### Task objective
Transcribe every entry exactly; the images stay out.

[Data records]

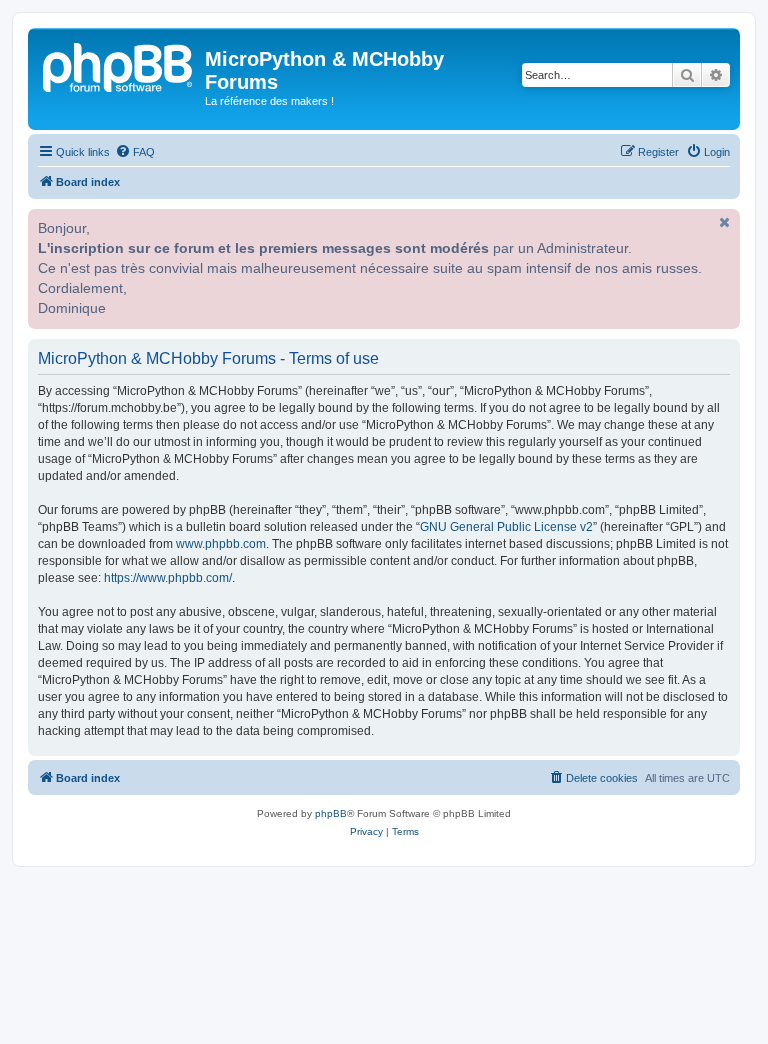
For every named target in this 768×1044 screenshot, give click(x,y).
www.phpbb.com (221, 544)
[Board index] (119, 65)
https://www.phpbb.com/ (168, 578)
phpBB (331, 813)
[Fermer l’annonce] (723, 222)
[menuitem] (135, 152)
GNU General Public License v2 (506, 527)
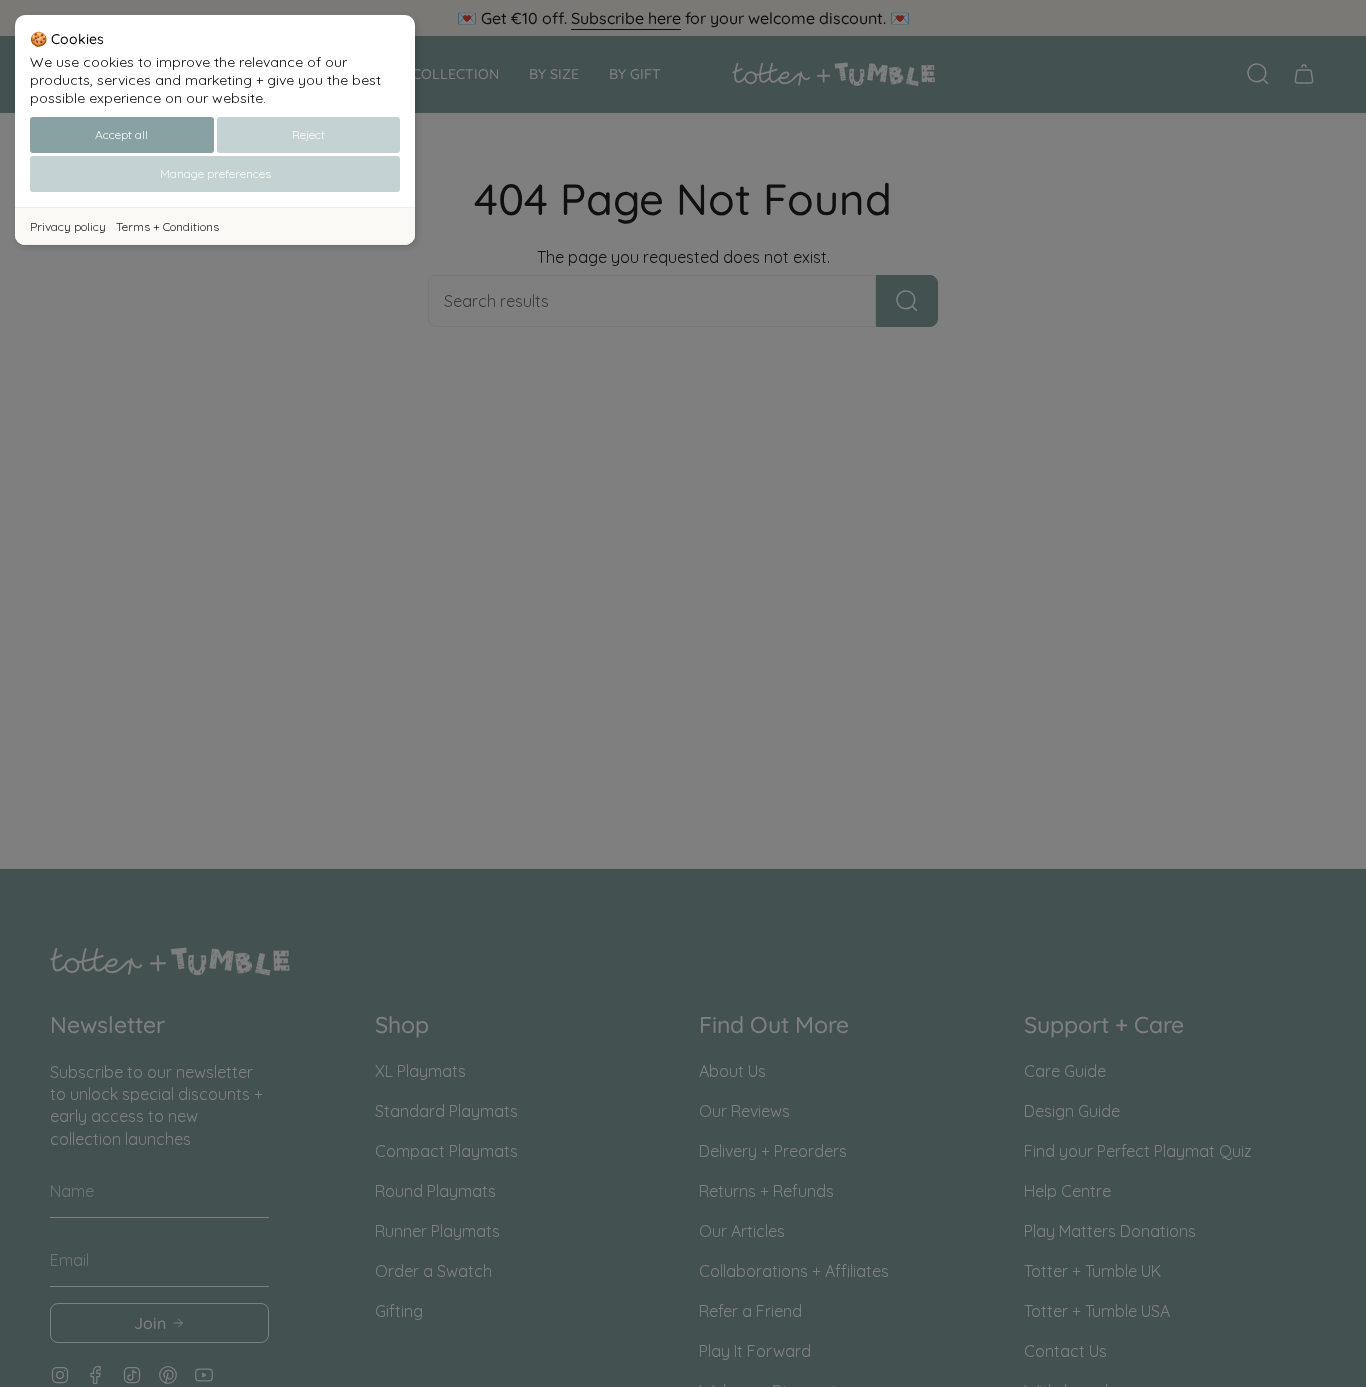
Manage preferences (215, 173)
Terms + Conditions (167, 226)
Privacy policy (68, 226)
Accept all (121, 134)
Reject (308, 134)
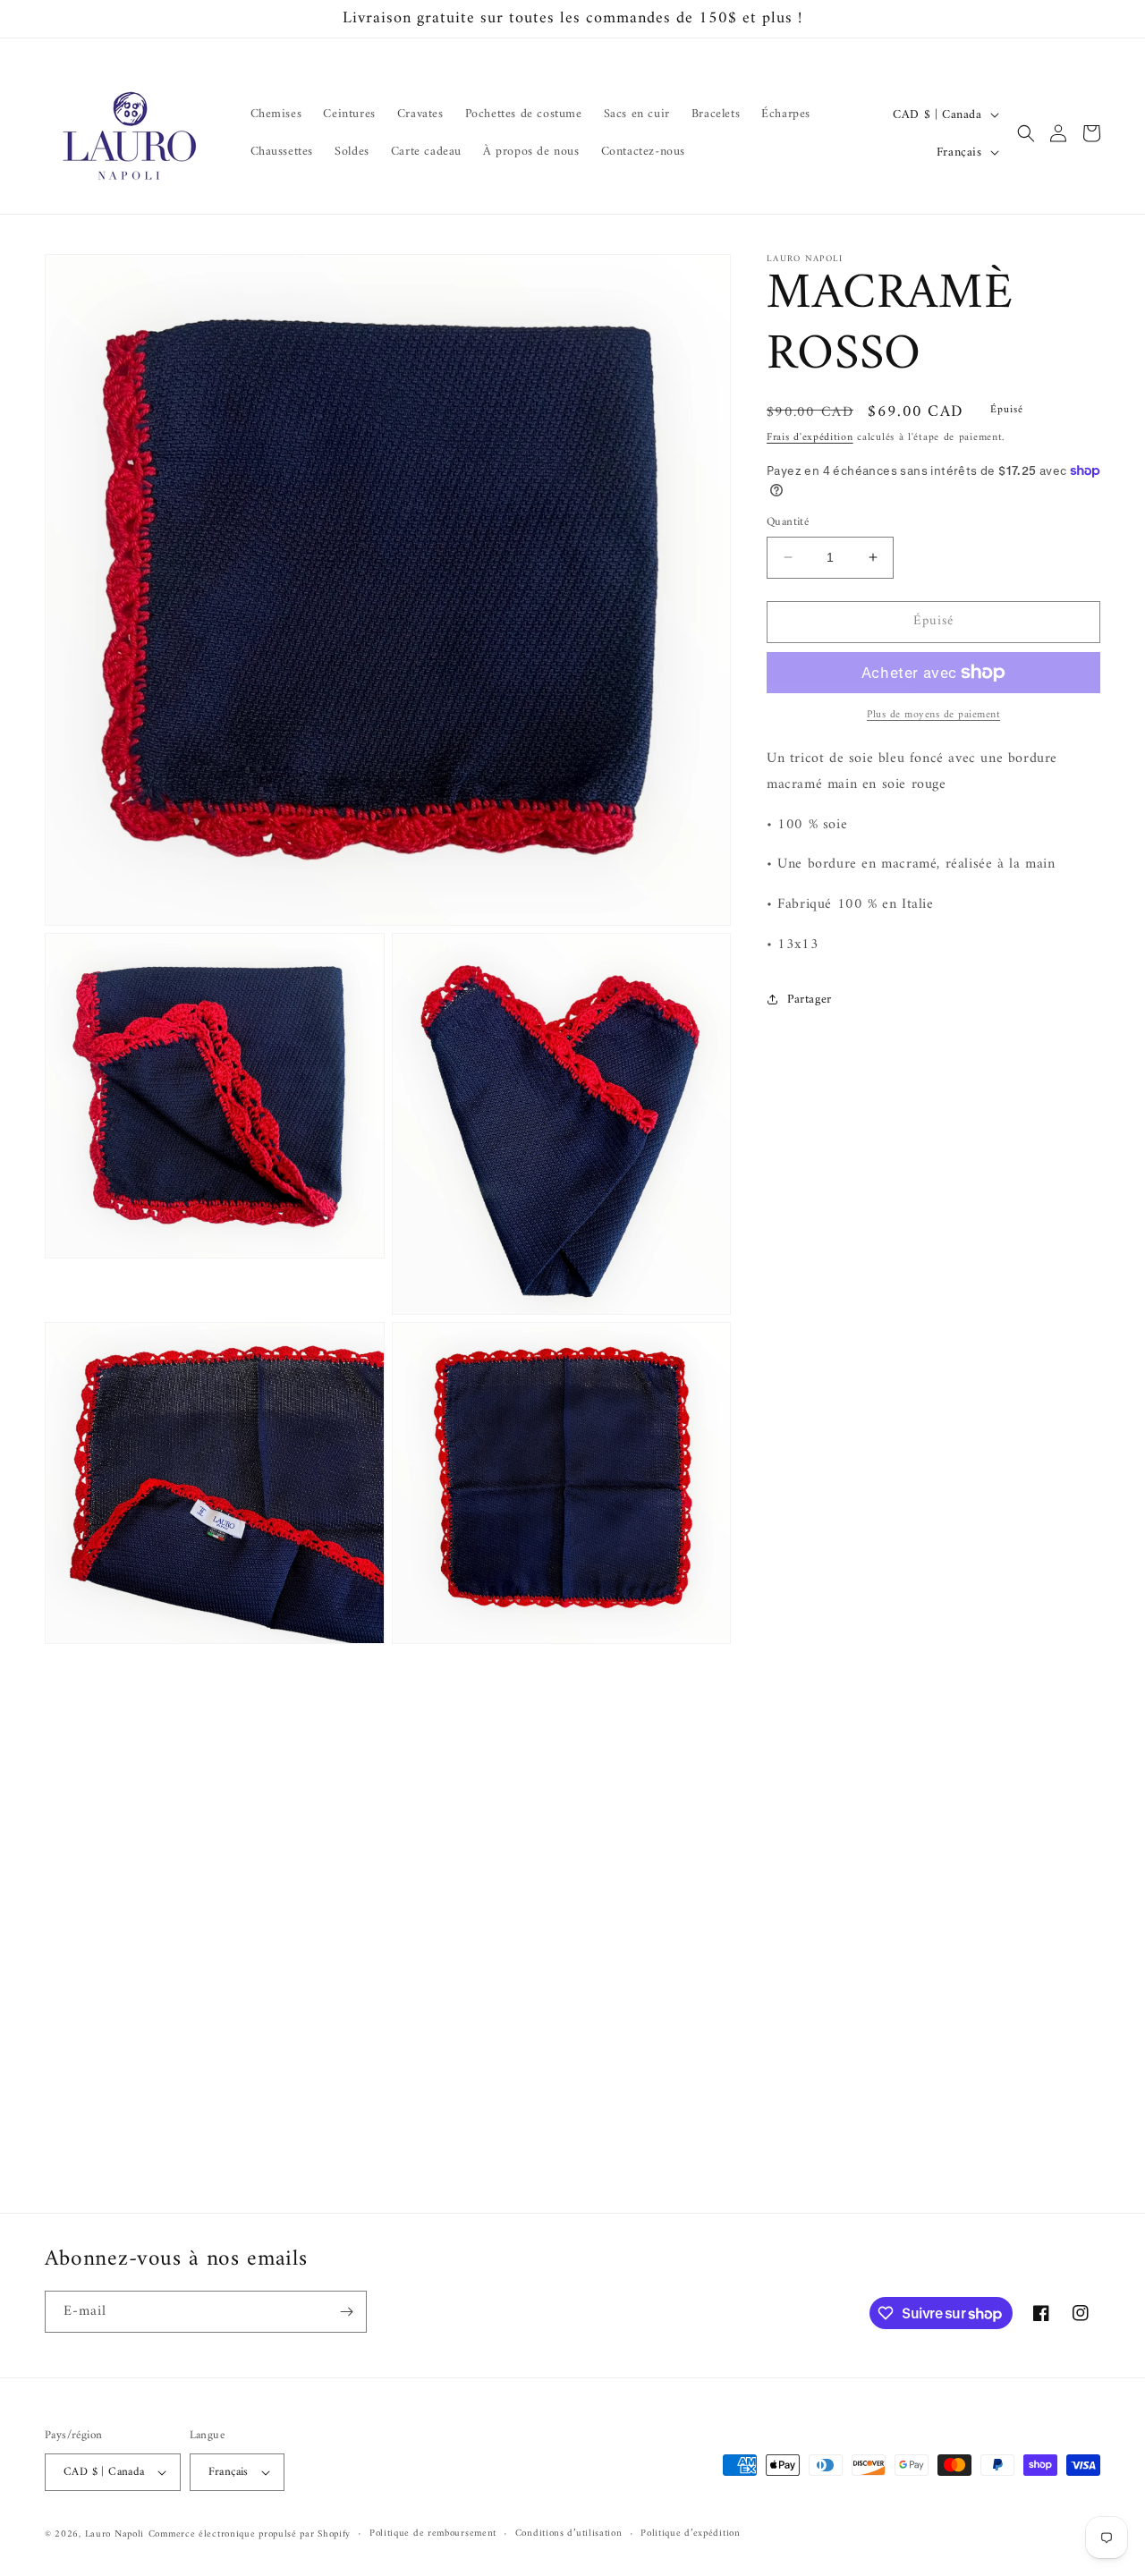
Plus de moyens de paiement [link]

### Answer below
For every named target in this 768×1044 screenshot, give click(x,y).
www.phpbb.com (221, 544)
[Board index] (119, 65)
https://www.phpbb.com/ (168, 578)
phpBB (331, 813)
[Fermer l’annonce] (723, 222)
[menuitem] (135, 152)
GNU General Public License v2 (506, 527)
Manage preferences (215, 173)
Terms + Conditions (167, 226)
Privacy policy (68, 226)
Accept all (121, 134)
Reject (308, 134)
Plus de moyens de paiement [link]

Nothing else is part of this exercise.